Monday, December 06, 2010

Flick:Rob Roy



Released the same year as Braveheart, Rob Roy is in many ways the anthithesis to Mel Gibson's rousing epic.

Rob Roy's issues are personal, William Wallace's public. The former fights to avenge his honour, whereas the latter takes up arms for his land.

Clarion calls of "FREEDOM" have no import in Rob Roy, whose titular Highlander's (Liam Neeson, Jedi Knight in a kilt) most pressing need is the housing, clothing and feeding of his family and clansmen.

It's the early 1700's and the kingdoms of England and Scotland have both been unified, although that hardly lessens the traditional disdain that dandy Englishmen like the Marquis of Montrose (John Hurt) bear for their Celtic cousins along with a deep seated suspicion that the Highlands are scattered with Jacobites (sympathisers of the deposed Stuart monarch James II).

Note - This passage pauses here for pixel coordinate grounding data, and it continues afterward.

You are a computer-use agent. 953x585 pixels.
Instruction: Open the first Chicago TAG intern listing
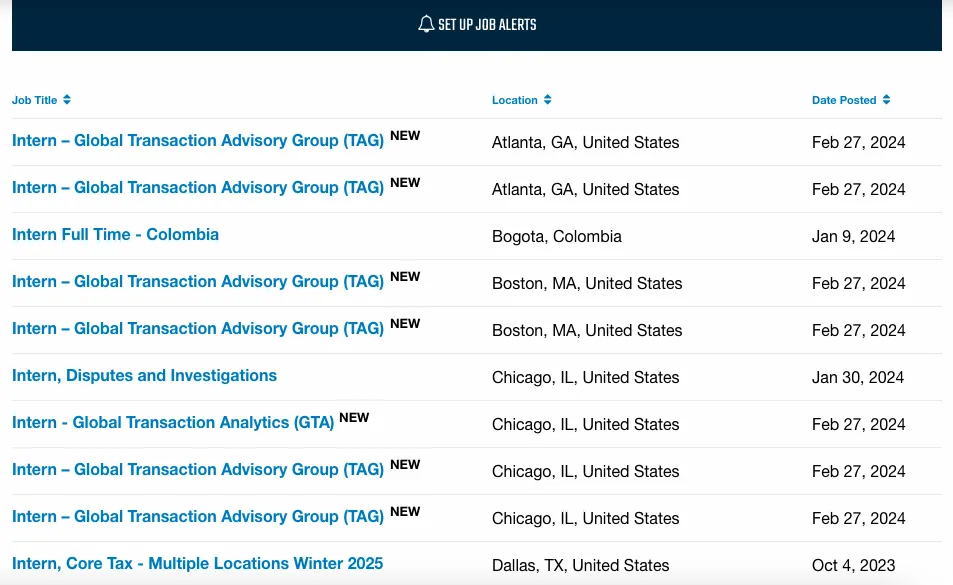tap(198, 470)
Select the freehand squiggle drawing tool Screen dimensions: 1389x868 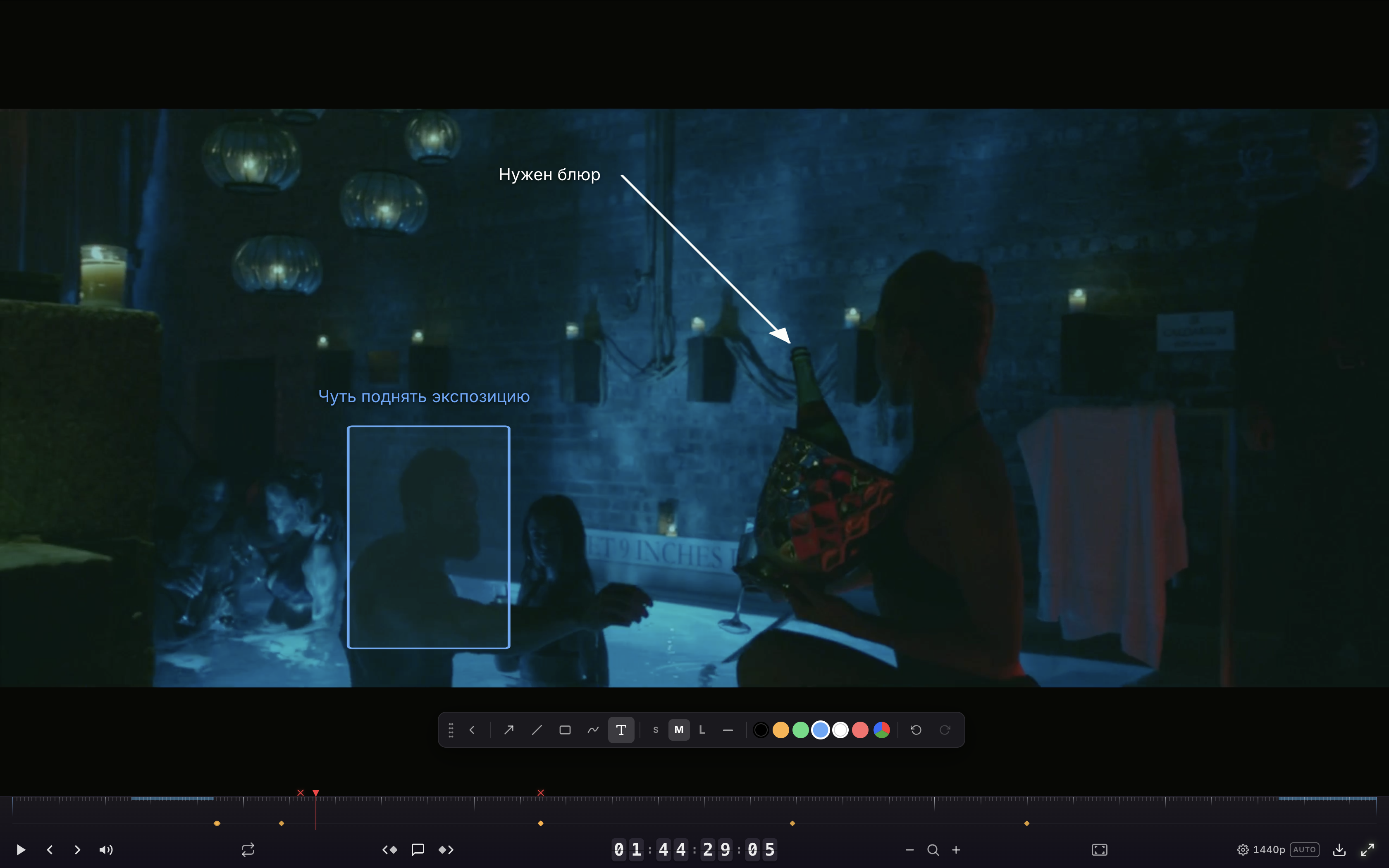click(593, 730)
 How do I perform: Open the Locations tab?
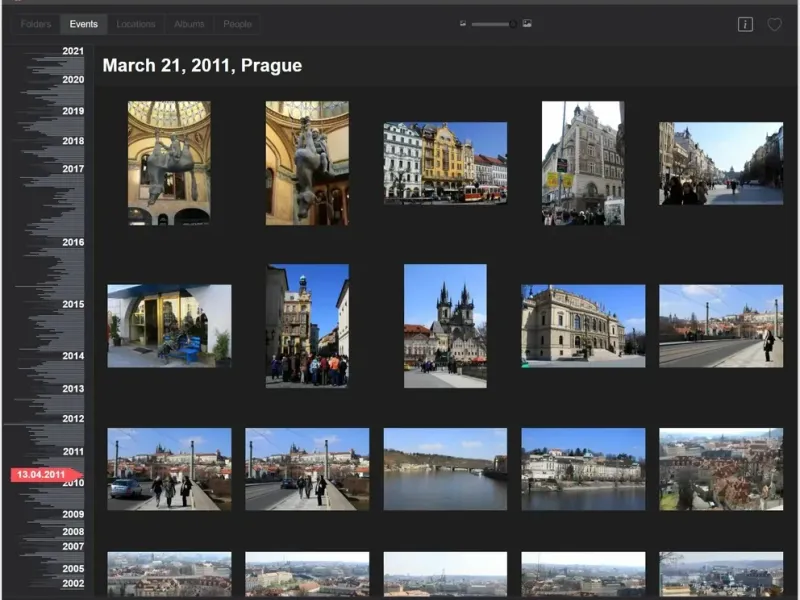click(136, 24)
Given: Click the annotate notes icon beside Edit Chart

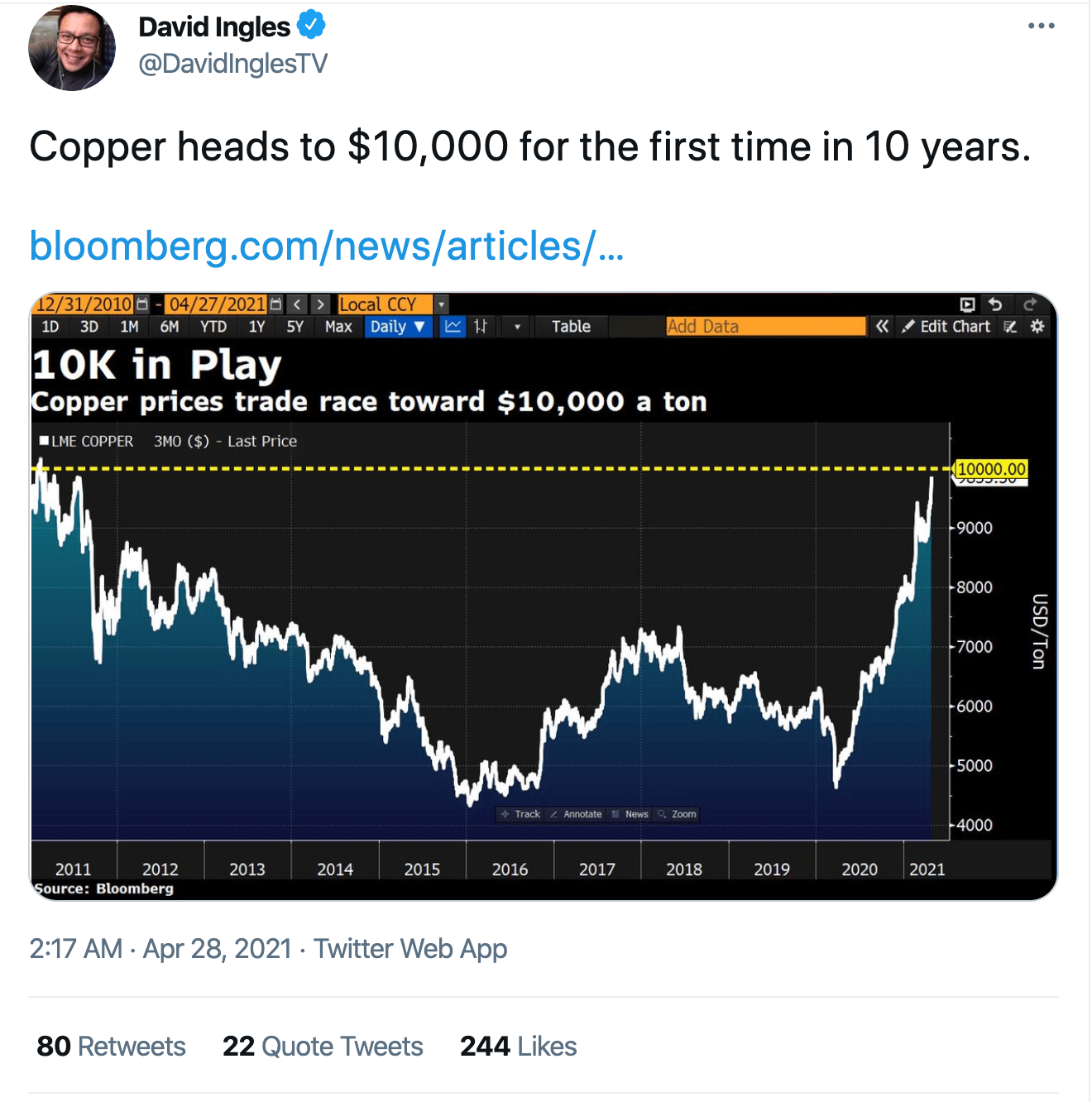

When Rob asks for a thousand pound loan to herd and sell cattle to raise cash from Montrose, his scheming nephew Archie Cunningham and aide Killearm (Tim Roth and Brain Cox, both of whom chew and steal their scenes with effortless ease) steal the money by killing and framing Rob's best friend, Andy McDonald (a miscast but mercifully brief Eric Stoltz) for the theft.

When Rob refuses to denounce the Duke of Argyll as a Jacobite on Montrosse's request in exchange for cancelling the debt, the stage is set, like all movies featuring a Scottish hero, for an unleashing of English brutality with all the traditional boxes of large scale slaughter, house burning and female violations dutifully checked. Bloody reprisals on the way to a climactic showdown between Rob and Archie follow.

If it lacks the expansive sweep of Braveheart, Rob Roy more than compensates with a central relationship, that of Rob and his strong wife Mary, that's genuinely moving and engaging. See in this yet another counterpoint to Braveheart, where women (both living and dead) merely function as catalysts for a call to arms and visions of sanity to cling onto in the midst of torture.

Rob Roy is in many ways, the anti-epic. The panoramic vistas and battles are accounted for, but it's struggles are deeply personal and above all, it's a charming love story between a man and his wife.

Terrific performances, sharp dialogues and a memorable villain make Rob Roy a winner.